Suggested change ∙ Feature Preview

Combine both queries into a single API call using OR logic, or add an early return when the first call indicates no themes exist:

// Single API call with OR condition for both system default and named fallback
const response = await fetch(
  '/api/v1/theme/?q=(filters:!((col:is_system_default,opr:eq,value:!t),(col:theme_name,opr:eq,value:THEME_DEFAULT)))',
);
if (response.ok) {
  const data = await response.json();
  if (data.result?.length > 0) {
    // Prioritize system default if available
    const systemDefault = data.result.find(theme => theme.is_system_default);
    const theme = systemDefault || data.result[0];
    const themeConfig = JSON.parse(theme.json_data);
    if (themeConfig && typeof themeConfig === 'object') {
      return themeConfig;
    }
  }
}

Provide feedback to improve future suggestions

💬 Looking for more details? Reply to this comment to chat with Korbit.

[rusackas]

Do we really need the feature flag? I think everyone is in favor of more validation :) Seems like it should be default behavior.

[rebenitez1802]

Do we really need the feature flag? I think everyone is in favor of more validation :) Seems like it should be default behavior.

My thought process was because is not a small iteration and also the rules could require a little more refinement it was safer to put it behind a FF but if everyone agrees I can remove it.

[gabotorresruiz]

I really appreciate the effort to improve theme validation, but I’m concerned about the long-term maintainability of this approach. Here are my thoughts:

Ant Design silently ignores invalid tokens by design. It's permissive and forward compatible. This means:

• Token typos --> ignored by AntD, defaults are used
• "#invalid" values --> ignored by AntD, defaults are used
• Unknown tokens from future versions --> continue to work without validation updates

By introducing custom validators (useThemeValidation.ts, themeTokenValidation.ts), we're essentially:

1. Reimplementing Ant Design's token system within our own validation layer
2. Adding maintenance overhead. Every Ant Design update would require updating our validators
3. Risking incompatibility. Valid future tokens could be rejected by our outdated validation

So I think we should keep it simple and only have structural validations:

• JSON syntax validation
• Empty theme blocking
• Algorithm type validation ("dark" | "light" | "system")
• Object type validation (token, components)

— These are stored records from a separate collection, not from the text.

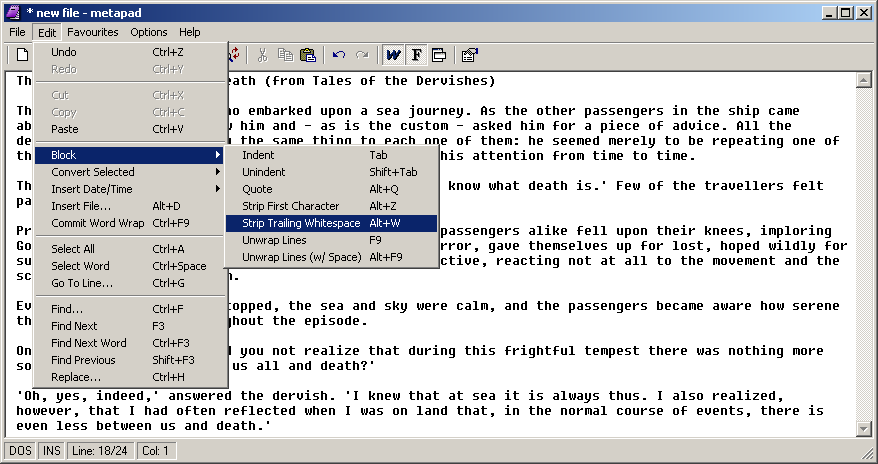
Task: Open the Settings icon in the toolbar
Action: pyautogui.click(x=469, y=55)
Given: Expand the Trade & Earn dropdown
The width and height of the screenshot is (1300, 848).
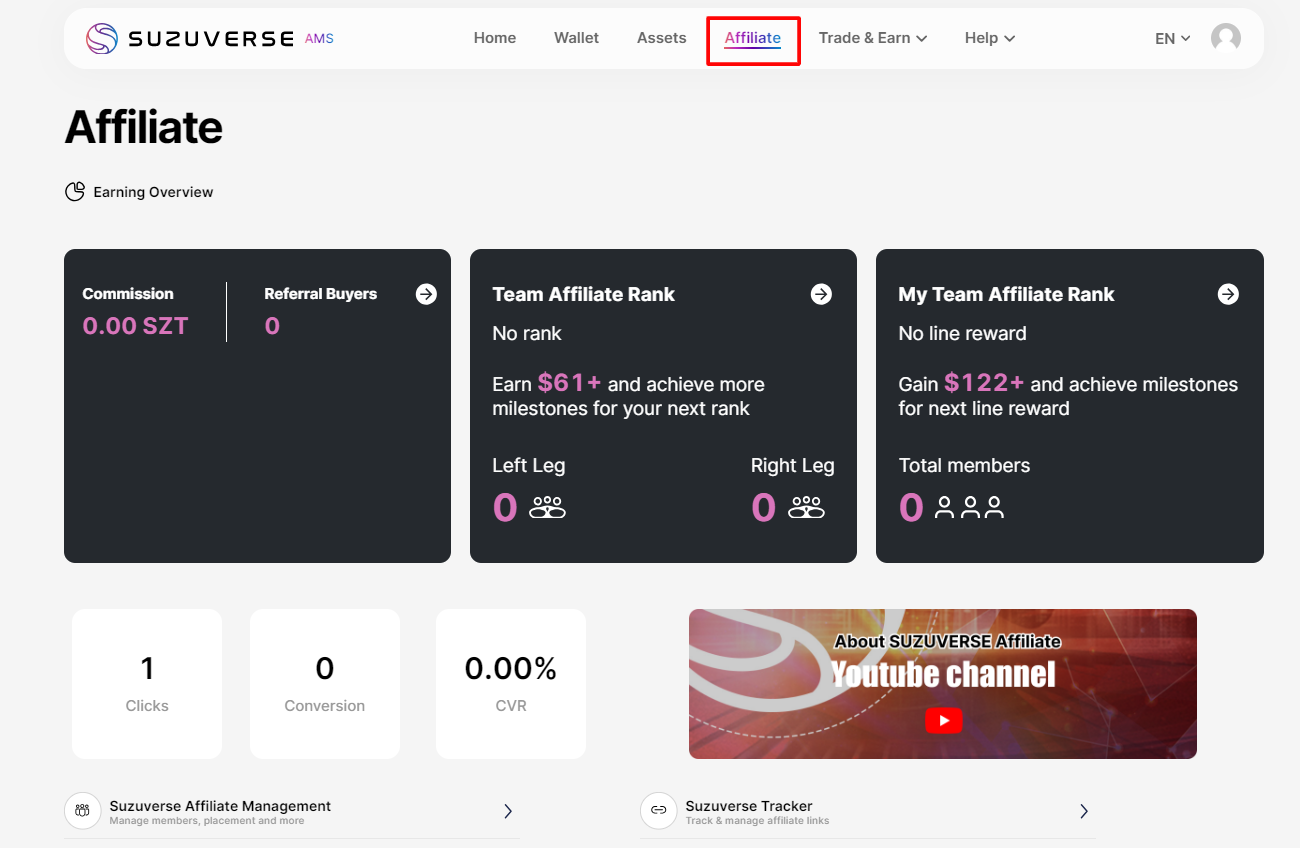Looking at the screenshot, I should [872, 38].

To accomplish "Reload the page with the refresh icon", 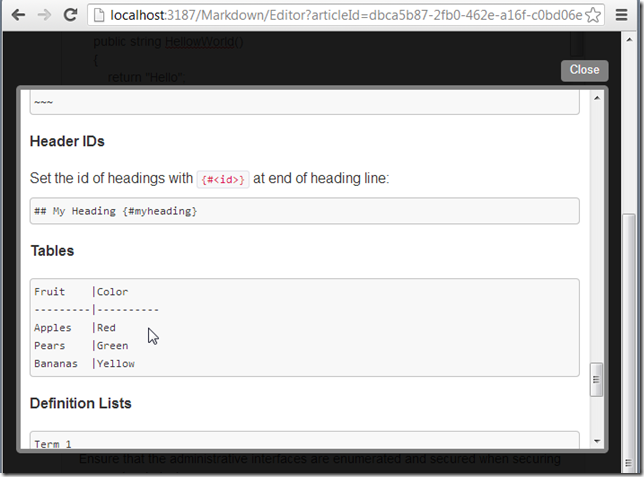I will click(x=70, y=15).
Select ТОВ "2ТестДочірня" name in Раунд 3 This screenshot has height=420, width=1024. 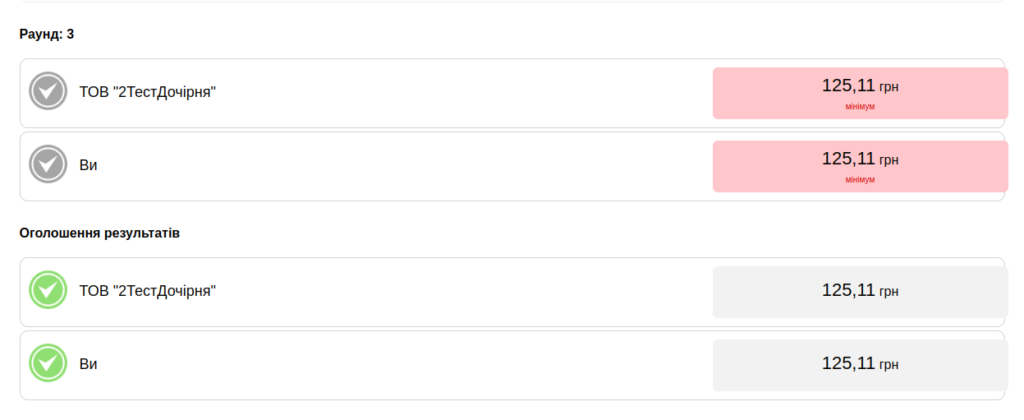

So the ENHANCED_THEME_VALIDATION feature flag, even though it’s optional, I think that if we make an structural validation, we might not need it anymore.

To sum up, I think we should just simplify to:

• Basic structural validation (syntax, type, emptiness)
• Runtime fallback if theme loading fails
• User notifications for load failures

This gives users clear feedback while avoiding the complexity of duplicating Ant Design’s validation logic.

What do you think? Happy to discuss trade-offs!